Quienes lo conocieron lo describieron de la siguiente forma: estatura


mediana y de aspecto desalineado. Se lo podía ver con un gabán, que dejaba
imaginar el color que fue. Debajo, un abrigo modesto con agujeros y con
algunos pequeños hilos desunidos que aún persistían en su función. En el
cuello un trapo azul a modo de pañuelo. Y zapatos a rayas. Todos coincidían
en remarcar su aspecto infantil. En contraposición a la adversidad de la
indumentaria, lo remata una cara resplandeciente y una extraña luz en sus
profundos ojos azules, que son remarcados por el color opaco de unas ojeras
fruto de sus noches de insomnio.

Hay quien lo recuerda solitario, tímido e introvertido. El mismo no dudaba en


llamarse depresivo nervioso. Algo melancólico. Nace un 17 de agosto de
1785. A los siete años muere su padre y lo deja a cargo de cuatro tutores.
Transita por varios colegios en los cuales se destaca su inteligencia. Cierta
mañana realiza un sueño que lo venía atormentando. Y se lanza a la
aventura. Se escapa del Manchester Grammar School y se pierde por el País
de Gales. Acabando el escaso dinero con que contaba, lo sorprende el
hambre y se gana la comida escribiendo cartas de amor para amantes sin
palabras. En las calles de Londres se expone brutalmente a tormenta internas
y externas. De esa época, sorprendentemente y al igual que Kant, heredará,
producto de la adversidad, una dolencia estomacal que le durará toda la vida.
Conoce a la primera de las dos mujeres que sus huellas recuerdan “…solo era
un estudiante hambriento y una chica abandonada. Ella, de quién años
después me he esforzado vanamente en encontrar sus huellas, aparte de su
situación, no era la que podía llamarse una chica interesante; no era ni
bonita, ni de compresión inmediata, ni de agradables modales.Pero gracias a
Dios! En aquella época no necesitaba de embellecimientos de los accesorios
novelescos para atraerse mis afectos; la simple naturaleza humana, en su
apariencia más humilde y casera me bastaba. Y yo amaba a la niña porque
era mi compañera de desventura”. El rostro y el nombre de ella se han
perdido. La otra de las mujeres que entró en su vida, se llamaba Ann. Era una
chica que subsistía a través del ejercicio de la prostitución. Bajo diversas
lunas se los podía observar juntos, sentados en algún pórtico abrazados,
soportando el frío y el hambre. Años más tarde recordará haberla buscado
por “el laberinto” de Londres. (Nacho: la metáfora es De Quincey)
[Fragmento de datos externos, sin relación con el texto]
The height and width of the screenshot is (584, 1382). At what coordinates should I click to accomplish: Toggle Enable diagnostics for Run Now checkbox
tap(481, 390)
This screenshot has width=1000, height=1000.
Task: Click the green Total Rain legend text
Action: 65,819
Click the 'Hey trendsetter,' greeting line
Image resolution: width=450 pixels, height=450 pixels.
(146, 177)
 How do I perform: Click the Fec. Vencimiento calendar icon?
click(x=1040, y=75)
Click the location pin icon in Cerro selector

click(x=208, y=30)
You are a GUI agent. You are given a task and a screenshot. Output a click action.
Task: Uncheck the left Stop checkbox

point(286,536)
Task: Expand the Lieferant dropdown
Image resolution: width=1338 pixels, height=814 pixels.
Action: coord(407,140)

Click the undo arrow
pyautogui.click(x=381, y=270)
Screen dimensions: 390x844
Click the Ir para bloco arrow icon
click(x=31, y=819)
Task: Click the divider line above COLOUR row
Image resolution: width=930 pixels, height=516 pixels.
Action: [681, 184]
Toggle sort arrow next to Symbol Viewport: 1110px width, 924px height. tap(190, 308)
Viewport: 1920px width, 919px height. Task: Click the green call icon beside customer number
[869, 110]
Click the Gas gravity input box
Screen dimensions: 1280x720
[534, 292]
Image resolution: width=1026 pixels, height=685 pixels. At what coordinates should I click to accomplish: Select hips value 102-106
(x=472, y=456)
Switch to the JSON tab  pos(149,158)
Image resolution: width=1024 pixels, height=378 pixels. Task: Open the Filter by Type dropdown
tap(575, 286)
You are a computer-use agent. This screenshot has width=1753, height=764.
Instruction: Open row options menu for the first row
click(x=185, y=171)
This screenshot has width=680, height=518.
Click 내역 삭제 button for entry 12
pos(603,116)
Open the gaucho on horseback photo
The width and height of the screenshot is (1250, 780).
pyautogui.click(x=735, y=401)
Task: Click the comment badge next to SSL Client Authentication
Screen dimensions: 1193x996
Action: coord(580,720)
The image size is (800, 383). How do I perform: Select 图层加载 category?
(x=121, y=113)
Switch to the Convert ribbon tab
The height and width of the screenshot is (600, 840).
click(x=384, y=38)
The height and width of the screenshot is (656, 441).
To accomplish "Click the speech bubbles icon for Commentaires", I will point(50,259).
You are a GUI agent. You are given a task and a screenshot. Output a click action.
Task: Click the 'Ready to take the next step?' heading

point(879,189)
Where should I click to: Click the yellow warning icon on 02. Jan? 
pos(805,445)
Un hombre camina en una noche son estrellas por Oxford Street. Al escuchar
una melodía, que es música y es también una mujer, llora. Perdido en un
recuerdo. El solitario hombre, siente un frío antiguo. Llueve en la acera gris.

Al igual que Sócrates, prescinde del prejuicio ilusorio del dinero y ofrece su
conversación a cualquier persona buscando lo humano en los hombres. En
1803 estudia en el Worcester College pero no llega a graduarse. Lo apasionan
la metafísica y la obra kantiana. Lo tortura el alcohol. Y apacigua sus dolores
visitando los paraísos artificiales que le ofrece el opio. En 1816 se casa con
Margaret Simpson que es hija de un granjero. Sus obras completas abarcan
16 intrincados volúmenes. Hasta el final de sus días lo agobian las deudas y
sus vicios.

De este hombre que camino por tantos infiernos y paraísos terrenales y


etéreos. Un 8 de diciembre de 1859 en su vivienda de Lonthian Street de
Edimburgo, acompañado por dos niñas (esta vez sus hijas), quizás como
reminiscencia de otras mujeres. Aquella tarde presencia como su padre se
pierde lentamente, tal vez como en un sueño, tal vez como en la nada.